O presidente russo, Vladimir Putin, disse nesta quinta-feira que não descarta a possibilidade de assinar um acordo de paz com o presidente ucraniano, Volodymyr Zelenskiy, caso haja acordo. Putin afirmou estar disposto a negociar uma saída para a guerra, mas Moscou exige concessões políticas e territoriais de Kiev.
Putin declarou a jornalistas estrangeiros em São Petersburgo que, se um acordo de paz for alcançado, a Rússia assinaria com representantes legítimos da Ucrânia, podendo incluir o presidente ucraniano. O líder russo havia afirmado anteriormente que Zelenskiy não seria um líder legítimo por permanecer no cargo após o fim de seu mandato eleito.
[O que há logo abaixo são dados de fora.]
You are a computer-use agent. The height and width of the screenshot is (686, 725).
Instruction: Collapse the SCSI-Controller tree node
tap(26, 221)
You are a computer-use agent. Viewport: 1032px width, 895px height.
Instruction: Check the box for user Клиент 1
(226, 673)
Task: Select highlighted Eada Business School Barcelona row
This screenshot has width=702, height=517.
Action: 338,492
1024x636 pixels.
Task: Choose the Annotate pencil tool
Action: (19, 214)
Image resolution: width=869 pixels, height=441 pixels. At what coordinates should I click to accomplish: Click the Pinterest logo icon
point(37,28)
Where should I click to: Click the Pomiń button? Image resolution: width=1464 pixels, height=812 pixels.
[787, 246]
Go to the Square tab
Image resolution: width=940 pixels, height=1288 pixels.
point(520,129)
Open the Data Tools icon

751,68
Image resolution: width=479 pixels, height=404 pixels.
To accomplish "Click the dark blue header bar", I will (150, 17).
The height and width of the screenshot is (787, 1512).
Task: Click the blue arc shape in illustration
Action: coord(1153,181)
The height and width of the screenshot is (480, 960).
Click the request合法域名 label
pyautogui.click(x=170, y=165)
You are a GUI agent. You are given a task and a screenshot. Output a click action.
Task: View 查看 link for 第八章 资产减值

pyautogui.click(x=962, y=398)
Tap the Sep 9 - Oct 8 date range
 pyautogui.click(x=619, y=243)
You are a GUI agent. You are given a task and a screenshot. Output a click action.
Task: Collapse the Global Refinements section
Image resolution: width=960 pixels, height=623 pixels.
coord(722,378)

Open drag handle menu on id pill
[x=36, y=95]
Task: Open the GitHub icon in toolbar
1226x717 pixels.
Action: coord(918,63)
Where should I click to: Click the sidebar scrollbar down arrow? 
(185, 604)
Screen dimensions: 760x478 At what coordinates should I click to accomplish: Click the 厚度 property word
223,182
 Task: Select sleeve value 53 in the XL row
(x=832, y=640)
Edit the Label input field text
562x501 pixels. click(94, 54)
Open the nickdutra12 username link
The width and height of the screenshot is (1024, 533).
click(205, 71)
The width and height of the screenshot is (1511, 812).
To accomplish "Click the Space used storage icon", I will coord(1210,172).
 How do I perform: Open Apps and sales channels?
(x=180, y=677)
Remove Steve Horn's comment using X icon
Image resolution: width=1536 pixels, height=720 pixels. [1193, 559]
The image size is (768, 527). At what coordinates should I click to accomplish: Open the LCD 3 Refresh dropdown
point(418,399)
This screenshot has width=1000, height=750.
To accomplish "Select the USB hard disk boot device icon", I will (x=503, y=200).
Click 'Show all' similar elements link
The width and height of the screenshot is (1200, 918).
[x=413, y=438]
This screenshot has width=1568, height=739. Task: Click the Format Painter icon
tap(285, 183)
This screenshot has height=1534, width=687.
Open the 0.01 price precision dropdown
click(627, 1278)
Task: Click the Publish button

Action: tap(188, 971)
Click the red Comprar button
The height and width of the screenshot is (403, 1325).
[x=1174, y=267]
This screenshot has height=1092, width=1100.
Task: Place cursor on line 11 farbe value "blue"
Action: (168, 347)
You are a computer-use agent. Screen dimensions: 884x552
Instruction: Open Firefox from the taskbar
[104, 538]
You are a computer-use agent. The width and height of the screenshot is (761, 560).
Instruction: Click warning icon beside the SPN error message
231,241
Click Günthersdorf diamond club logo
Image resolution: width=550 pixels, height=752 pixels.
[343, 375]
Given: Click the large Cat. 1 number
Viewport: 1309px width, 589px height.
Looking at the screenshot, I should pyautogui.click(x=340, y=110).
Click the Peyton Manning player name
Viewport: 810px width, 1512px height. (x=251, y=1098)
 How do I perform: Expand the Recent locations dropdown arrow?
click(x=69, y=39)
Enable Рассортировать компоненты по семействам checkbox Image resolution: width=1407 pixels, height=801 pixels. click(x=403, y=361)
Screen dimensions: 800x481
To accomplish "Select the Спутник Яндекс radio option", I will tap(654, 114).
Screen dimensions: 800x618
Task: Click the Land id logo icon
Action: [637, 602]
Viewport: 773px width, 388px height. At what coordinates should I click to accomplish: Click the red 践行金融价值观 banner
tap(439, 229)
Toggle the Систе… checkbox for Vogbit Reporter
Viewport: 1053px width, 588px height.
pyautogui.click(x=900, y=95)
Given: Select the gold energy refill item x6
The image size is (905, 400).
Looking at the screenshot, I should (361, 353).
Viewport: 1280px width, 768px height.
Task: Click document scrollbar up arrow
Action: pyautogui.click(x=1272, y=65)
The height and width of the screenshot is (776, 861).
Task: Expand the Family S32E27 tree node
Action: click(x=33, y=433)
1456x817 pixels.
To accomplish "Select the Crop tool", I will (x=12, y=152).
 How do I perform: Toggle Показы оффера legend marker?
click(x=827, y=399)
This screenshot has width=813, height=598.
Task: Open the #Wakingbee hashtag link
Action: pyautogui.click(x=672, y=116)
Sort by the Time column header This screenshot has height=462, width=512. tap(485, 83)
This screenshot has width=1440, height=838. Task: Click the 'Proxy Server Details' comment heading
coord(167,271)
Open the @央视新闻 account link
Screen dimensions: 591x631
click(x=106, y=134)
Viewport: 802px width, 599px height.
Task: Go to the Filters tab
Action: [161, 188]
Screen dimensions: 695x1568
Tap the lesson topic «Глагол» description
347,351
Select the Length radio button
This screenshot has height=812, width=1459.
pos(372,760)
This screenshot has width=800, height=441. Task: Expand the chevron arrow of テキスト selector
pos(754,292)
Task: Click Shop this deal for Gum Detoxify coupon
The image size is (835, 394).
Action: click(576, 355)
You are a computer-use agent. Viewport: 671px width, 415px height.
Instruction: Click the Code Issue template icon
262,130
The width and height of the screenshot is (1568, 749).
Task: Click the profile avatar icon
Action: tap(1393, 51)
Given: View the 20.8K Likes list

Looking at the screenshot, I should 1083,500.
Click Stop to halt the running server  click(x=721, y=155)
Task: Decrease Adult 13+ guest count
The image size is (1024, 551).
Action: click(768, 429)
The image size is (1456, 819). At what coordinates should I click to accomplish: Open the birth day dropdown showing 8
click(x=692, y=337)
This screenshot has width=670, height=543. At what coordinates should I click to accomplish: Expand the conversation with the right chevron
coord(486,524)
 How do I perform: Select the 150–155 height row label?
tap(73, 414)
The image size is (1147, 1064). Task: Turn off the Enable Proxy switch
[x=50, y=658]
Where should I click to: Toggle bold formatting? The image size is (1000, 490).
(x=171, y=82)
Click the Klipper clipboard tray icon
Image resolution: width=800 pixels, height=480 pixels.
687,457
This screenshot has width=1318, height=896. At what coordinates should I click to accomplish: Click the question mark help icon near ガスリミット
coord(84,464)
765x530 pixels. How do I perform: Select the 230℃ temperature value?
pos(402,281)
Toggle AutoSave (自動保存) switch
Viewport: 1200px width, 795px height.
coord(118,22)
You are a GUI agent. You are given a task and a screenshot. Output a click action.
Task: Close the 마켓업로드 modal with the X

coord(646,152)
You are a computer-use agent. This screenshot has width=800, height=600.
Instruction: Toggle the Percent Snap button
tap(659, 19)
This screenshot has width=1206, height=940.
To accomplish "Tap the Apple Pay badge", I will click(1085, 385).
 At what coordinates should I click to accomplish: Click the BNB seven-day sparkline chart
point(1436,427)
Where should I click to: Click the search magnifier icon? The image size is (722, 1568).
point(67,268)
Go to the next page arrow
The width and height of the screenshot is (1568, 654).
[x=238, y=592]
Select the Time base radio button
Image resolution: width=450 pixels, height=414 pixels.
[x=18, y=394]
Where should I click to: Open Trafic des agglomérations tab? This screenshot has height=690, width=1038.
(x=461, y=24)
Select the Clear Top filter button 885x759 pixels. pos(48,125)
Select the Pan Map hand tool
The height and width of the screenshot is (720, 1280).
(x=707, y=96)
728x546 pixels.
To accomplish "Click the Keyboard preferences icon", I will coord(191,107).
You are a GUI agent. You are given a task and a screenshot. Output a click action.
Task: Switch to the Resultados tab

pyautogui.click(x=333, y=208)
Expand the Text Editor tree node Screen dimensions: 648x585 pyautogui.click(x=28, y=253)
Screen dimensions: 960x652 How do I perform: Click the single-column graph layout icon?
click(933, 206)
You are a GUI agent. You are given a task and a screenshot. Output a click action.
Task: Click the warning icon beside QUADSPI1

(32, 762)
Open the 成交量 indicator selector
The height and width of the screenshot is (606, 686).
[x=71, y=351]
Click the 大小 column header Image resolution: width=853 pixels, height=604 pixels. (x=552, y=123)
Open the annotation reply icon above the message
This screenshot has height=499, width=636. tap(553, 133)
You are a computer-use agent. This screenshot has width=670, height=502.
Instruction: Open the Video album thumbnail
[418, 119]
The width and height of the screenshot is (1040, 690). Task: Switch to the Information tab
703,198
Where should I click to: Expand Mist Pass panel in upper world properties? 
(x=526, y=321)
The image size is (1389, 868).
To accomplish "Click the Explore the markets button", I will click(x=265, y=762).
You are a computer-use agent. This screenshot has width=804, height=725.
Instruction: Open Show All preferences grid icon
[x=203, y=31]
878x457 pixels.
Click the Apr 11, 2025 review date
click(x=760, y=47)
Em resposta, o presidente ucraniano propôs um encontro presencial com Putin, enviando uma carta aberta ao líder russo e declarando estar pronto para um cessar-fogo total. O Kremlin, por sua vez, informou que Zelenskiy pode se encontrar com Putin em Moscou a qualquer momento. Moscou exige, contudo, uma retirada completa da região de Donetsk, parte do Donbass, o que o governo ucraniano recusa, considerando as condições uma capitulação.
No campo de batalha, os combates prosseguem. Apesar de um recuo das Forças russas, que permitiu à Ucrânia recuperar cerca de 282 km² em maio, militares russos permanecem infiltrados em áreas recuperadas. Putin também mencionou o reforço do sistema de defesa antiaérea e não descartou ampliar o uso do míssil balístico hipersônico russo Oreshnik.